Kenya Cabinet discusses insecurity

May 7, 2009 12:00 am

, NAIROBI, Kenya, May 7 – The country’s deteriorating insecurity status was the subject of Thursday’s Cabinet meeting chaired by President Mwai Kibaki at State House Nairobi.

The Head of State is reported to have expressed concern, particularly over the Mungiki killer gang and other outlawed sects which have lately rendered Kenyans insecure.

“On the agenda was the insecurity caused by Mungiki and other illegal criminal gangs in some parts of the country. The issue was extensively discussed,” the statement stated.

President Kibaki is reported to have ordered all security agencies to be firm in dealing with the sect members who hacked to death some 29 villagers in Karatina district of Central Kenya where Mungiki-related incidents have recorded a soaring record toll.

“The Cabinet ordered all security agencies to deal swiftly and firmly with the gangs,” the official statement from the President’s office stated without elaborating.

Internal Security Minister Professor George Saitoti who heads the security docket was ordered to utilise all available resources in maintaining the country’s security.

Lately, there have been increased cases of execution-style killings mainly targeting prominent businessmen and human rights activists.

Based on reported cases of prominent personalities murdered in the past two months alone and the Karatina massacre three weeks ago, the Ministers at the meeting reportedly charged that the country’s security status was at alarming proportions and demanded an end to it, according to sources privy to the Thursday meeting.

In Parliament, Assistant Minister for Internal Security and Provincial Administration Orwa Ojode was at pains to defend the conduct and ability of police officers, with regards to the Karatina cold-blooded murder of 29 people.

While answering a question by former Justice Minister and Gichugu legislator Martha Karua, Mr Ojode told the House that security had been intensified in all the affected areas in the wake of the Mungiki menace.

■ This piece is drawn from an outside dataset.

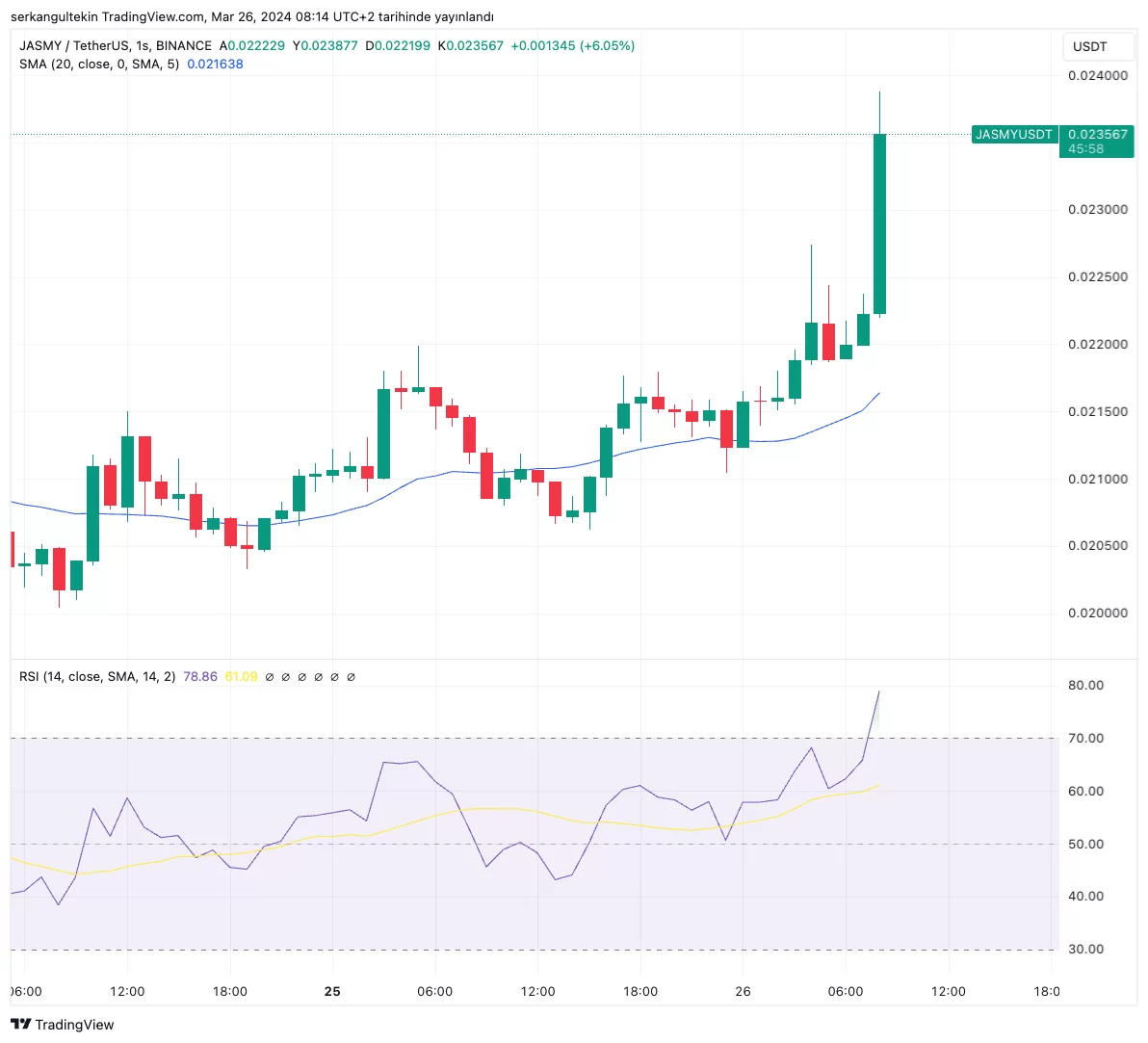Open the SMA (20, close, 0, SMA, 5) legend
1148x1043 pixels.
click(x=99, y=65)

Ms Karua had demanded to know why the police did not take action to intercept some of the killer members who are said to have been ferried in motorbikes to Karatina district the day the massacre occurred, yet they passed through roadblocks.

“The police are doing a very good work, in fact, many of the suspects who committed the heinous murders have been apprehended and some of them have already been charged in court. Action is being taken,” Mr Ojode said.

It was the second day the issue of insecurity in the country was being discussed extensively in Parliament where majority of the legislators agreed unanimously that Kenyans were unsafe.

A week ago, the Internal Security Minister announced a major crackdown targeting Mungiki sect leaders had been launched and even vowed to name and shame some of the political and business leaders linked with the gang.

Little has been heard from his office on the name-and-shame threat, more than a week since the announcement was made.

The self-confessed Mungiki flounder and chairman Maina Njenga who was successfully contested a five-year jail term slapped on him from gun possession and Marijuana was arrested soon after the acquittal and is yet to be produced in court.

Sources told Capital News that the sect leader is being held at the Jomo Kenyatta International Airport, Kajiado and Machakos police stations where officers keeps shuffling him to avoid any contact with his family and legal representatives keen to see and advice him.